ЗАДАНИЕ A: Какого объема, согласно отрывку об Apple, достигли продажи компании в 1995 году?
ЗАДАНИЕ B: Перепечатайте без изменений фрагмент отрывка об Apple: начните со слов «В 1995 году разразилась» и остановитесь после слов «как Adobe, например.».

ИСТОЧНИК:
§ §

Ритейл от первого лица. Как я строил бизнес Apple в России
Шрифт:
Тут, пожалуй, уместно сказать пару слов о том, что в тот момент происходило с Apple. Для этого отступлю немного назад, в прошлое. В 1991 году, к моменту моей первой встречи с этой компанией, Стива Джобса уже шесть лет как не было в ней. Он возглавлял компьютерную фирму NEXT, и еще шесть лет оставалось до его возвращения в Apple. Но и без Джобса компания была в те годы известной, легендарной и любимой не только у себя на родине, в Северной Америке, но и в Западной Европе, и, например, в Японии. Apple тогда была очень сильна и представила целое созвездие замечательных продуктов – новую операционную систему, System 7, «семерку», использовавшуюся после этого шесть лет, первую линейку настоящих ноутбуков Apple – Powerbook, просуществовавшую под этим названием пятнадцать лет, до 2006 года; мощные рабочие станции Quadra, также давшие старт целому поколению рабочих станций; настольный персональный Macintosh LC в корпусе «коробка из-под пиццы», ставший тоже родоначальником целой ветви настольных компьютеров Мас, жившей семь лет. Стильный
В последующие четыре года все было у Apple хорошо – так казалось со стороны. Компания росла и развивалась, в 1995 году ее продажи достигли 11 миллиардов долларов. Этот результат был побит только в 2005-м, через десять лет – и через долгих восемь лет после возвращения Стива Джобса в компанию.
В 1993 году был анонсирован Newton – первый наладонный компьютер. В 1994-м Apple начала выпускать свои компьютеры на процессорах Power PC, самых быстрых для того времени, и объявила свои «макинтоши» чемпионами скорости, выпустив насмешливый ролик, в котором Intel был изображен в виде медленно ползущей улитки.
В 1995 году разразилась катастрофа – появилась операционная система Microsoft Windows 95, в которой были использованы практически все элементы Mac OS. Все ключевые производители программного обеспечения выпустили версии для Windows 95, в том числе и те, что до этих пор работали только под Apple, как Adobe, например.

§ §

ИСХОДНЫЕ ДАННЫЕ:

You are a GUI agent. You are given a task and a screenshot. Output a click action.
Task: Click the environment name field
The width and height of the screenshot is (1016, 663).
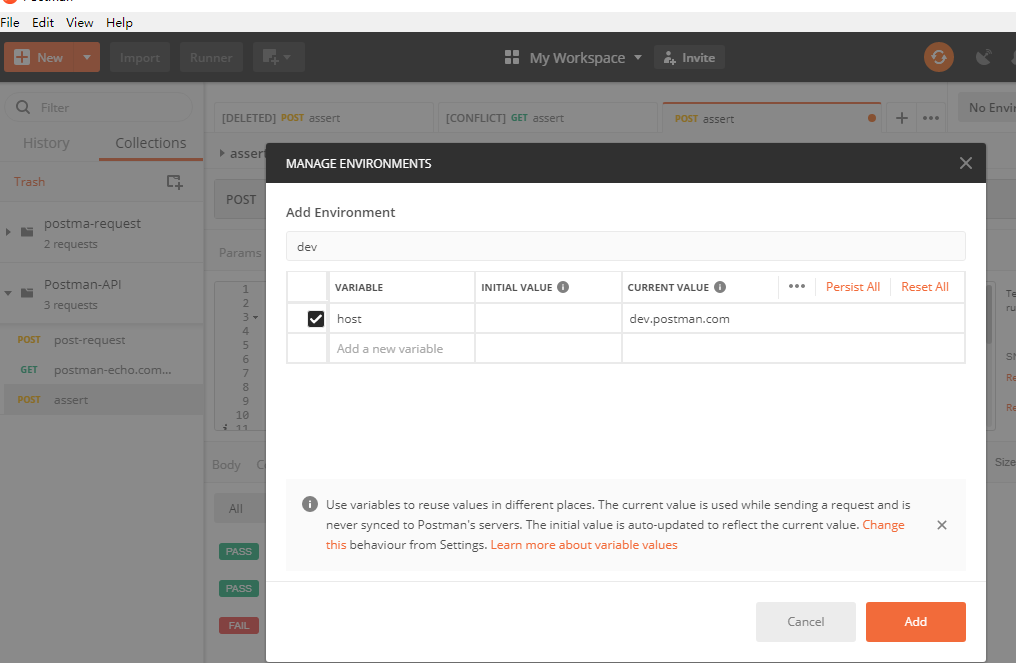click(625, 246)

§ §

ПРАВИЛЬНЫЙ ОТВЕТ A: 11 миллиардов долларов.

ПРАВИЛЬНЫЙ ОТВЕТ B:
В 1995 году разразилась катастрофа – появилась операционная система Microsoft Windows 95, в которой были использованы практически все элементы Mac OS. Все ключевые производители программного обеспечения выпустили версии для Windows 95, в том числе и те, что до этих пор работали только под Apple, как Adobe, например.